The emphasis for this assignment would be on the following:
1. Data Visualization and Analysis
2. Linear Models for Regression and Classification
3. Support Vector Machines

In [None]:
import warnings

def fxn():
    warnings.warn("deprecated", DeprecationWarning)

with warnings.catch_warnings():
    warnings.simplefilter("ignore")
    fxn()

In [None]:
import numpy as np
import pandas as pd
import seaborn as sns
import matplotlib.pyplot as plt
from numpy.linalg import inv
%matplotlib inline
from sklearn.model_selection import train_test_split
from sklearn.preprocessing import StandardScaler, OneHotEncoder, OrdinalEncoder
from sklearn.metrics import r2_score
from sklearn.svm import LinearSVC, SVC

## **Part 1: Data Visualization and Analysis**

Understanding data characteristics and patterns is crucial for building effective models. In this part, we will visualize and analyze the `insurance.csv` dataset.

<b>Note: Remember to label plot axes while plotting.</b>

In [None]:
# Load the dataset
insurance_df = pd.read_csv('insurance.csv')
insurance_df

**1.1 Create a bar chart to compare the average insurance charges by sex and region.**


In [None]:
### Code here


In [None]:
### Comment here


**1.2 Plot a small multiple of bar charts to visualize the data distribution for the following categorical variables:**
1. **sex**
2. **region**
3. **children**
4. **smoker**

**Make subplots in the same graph**

In [None]:
### Code here


**1.3 Compare the insurance charges by age and smoker. Create a Scatter plot for age vs insurance charges categorize them by smoker type.**

In [None]:
### Code here


## **Part 2: Linear Models for Regression and Classification**

In this section, we will be implementing three linear models **linear regression, logistic regression, and SVM**.

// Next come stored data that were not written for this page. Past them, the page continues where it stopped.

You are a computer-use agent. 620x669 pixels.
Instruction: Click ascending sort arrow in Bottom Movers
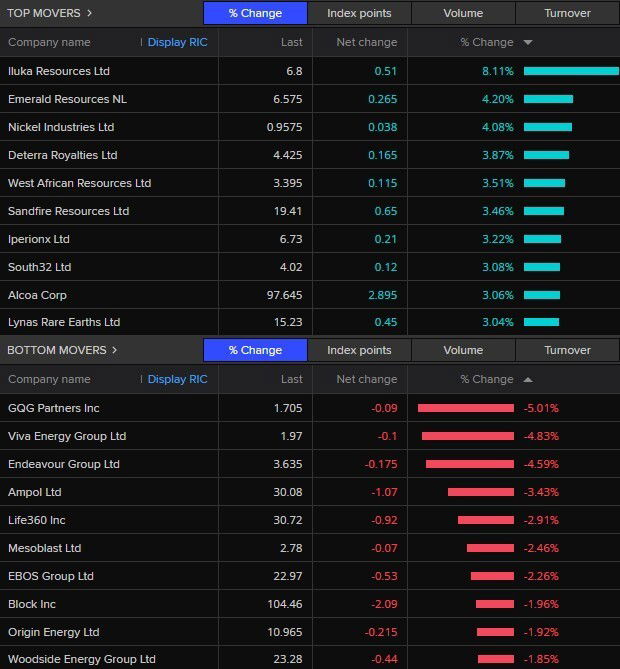(528, 380)
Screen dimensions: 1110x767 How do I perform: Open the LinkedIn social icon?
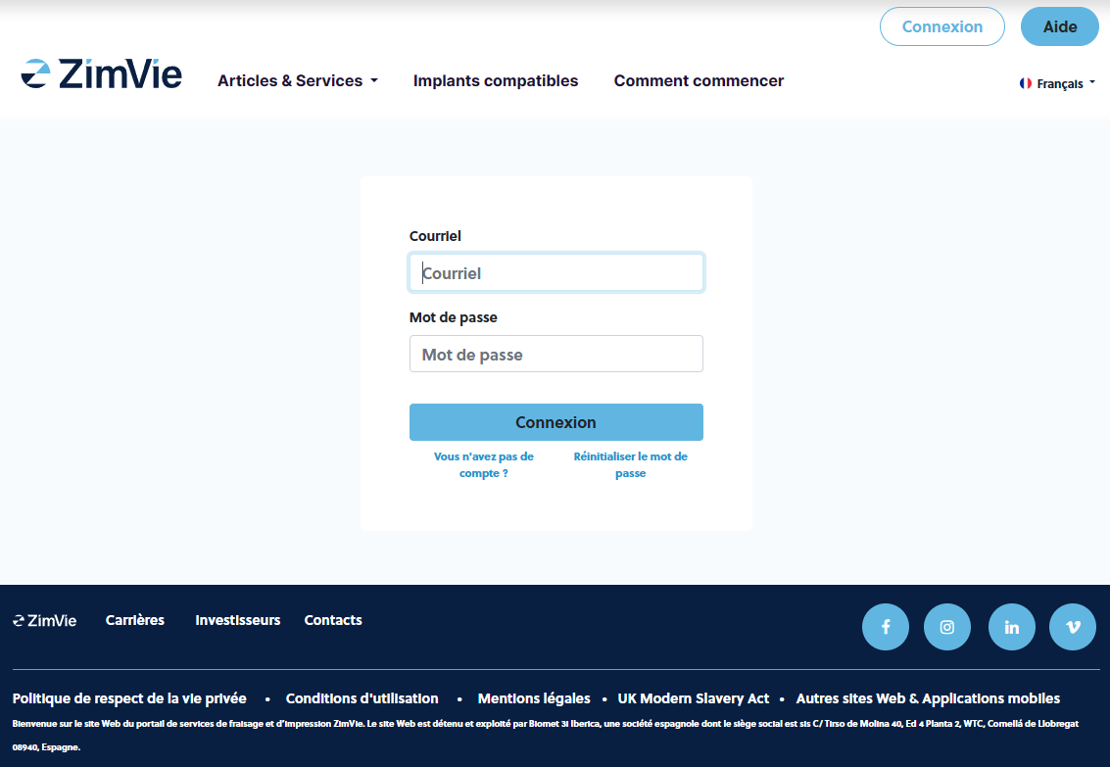tap(1011, 627)
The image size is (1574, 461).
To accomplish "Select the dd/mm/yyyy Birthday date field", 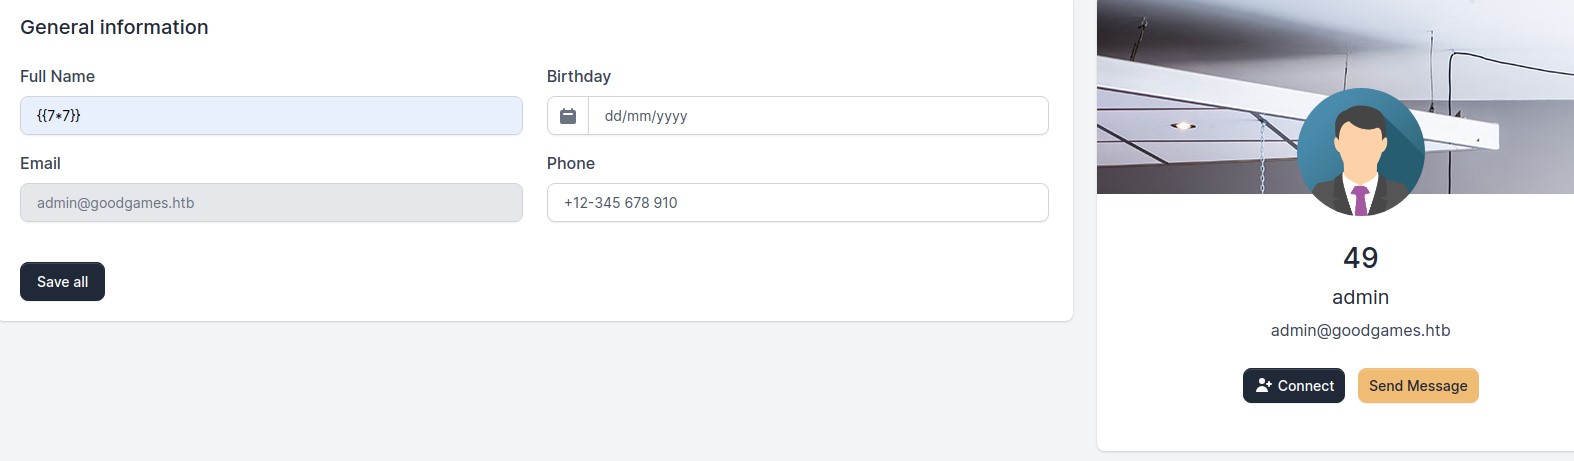I will tap(818, 116).
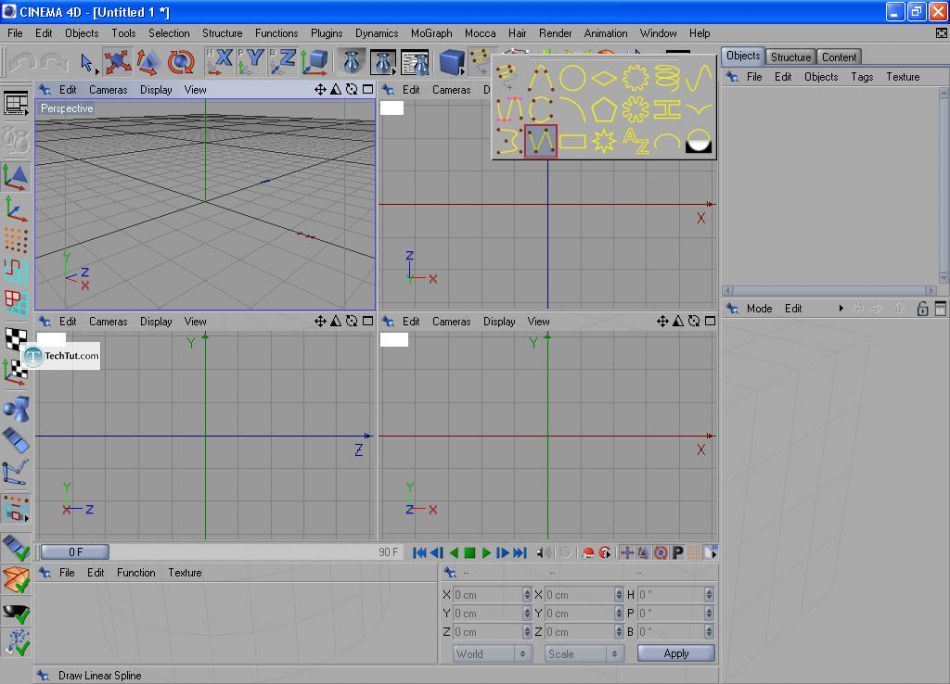Toggle Z-axis lock in toolbar
Image resolution: width=950 pixels, height=684 pixels.
point(283,62)
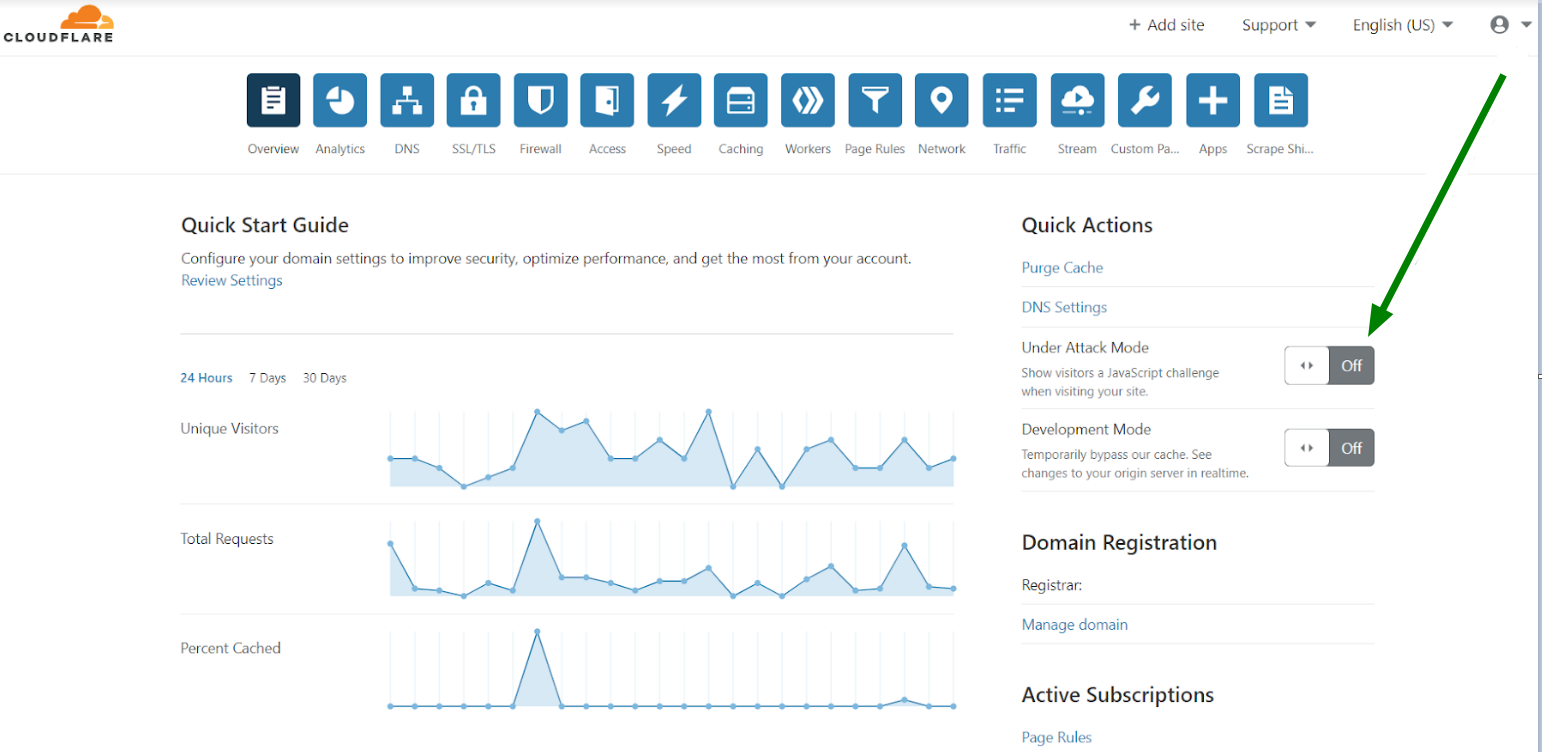Open the user account profile menu
Viewport: 1542px width, 752px height.
[x=1509, y=25]
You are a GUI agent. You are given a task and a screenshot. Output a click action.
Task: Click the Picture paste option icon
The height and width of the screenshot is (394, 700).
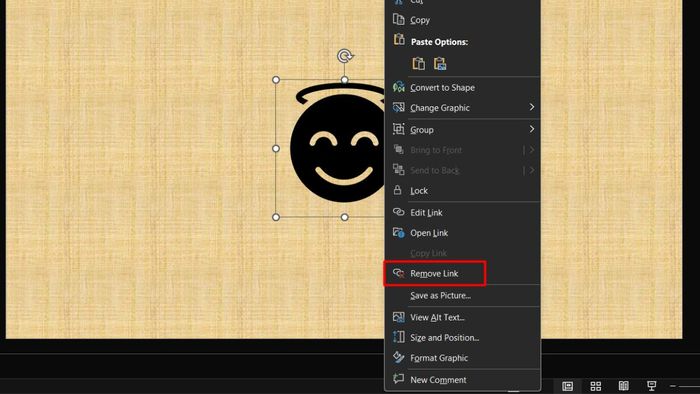click(x=440, y=63)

### **2.1 Linear Regression**
We will now proceed with splitting the dataset and implementing linear regression to predict `insurance charges`.

In [None]:
# Split the dataset into features and labels
insurance_X = insurance_df.drop(columns=['charges'])
insurance_y = insurance_df['charges']

**2.1.1 Plot relationships between features (age, bmi, children, region) and the target variable `charges` as a small multiple of scatter plots.**
1. age
2. bmi
3. children
4. region

Make sure to label the axes.
<b></b>

In [None]:
### Code here


**2.1.2 From the visualizations above, do you think linear regression is a good model for this problem? Why and/or why not? Please explain.**


In [None]:
### Comment here


### **Data Preprocessing**

Before we can fit a linear regression model, several pre-processing steps should be applied to the dataset:

1. **Encode categorical features appropriately** (e.g., `sex`, `smoker`, `region`).
2. **Check for multicollinearity** by analyzing the correlation matrix and removing any highly collinear features.
3. **Split the dataset** into training (60%), validation (20%), and test (20%) sets.
4. **Standardize the feature matrices** (`X_train`, `X_val`, and `X_test`) to have zero mean and unit variance. Ensure that the standardization parameters (mean, variance) are learned from `X_train` and then applied to all sets to avoid information leakage.
5. **Add a column of ones** to `X_train`, `X_val`, and `X_test` for learning the bias term in the linear model.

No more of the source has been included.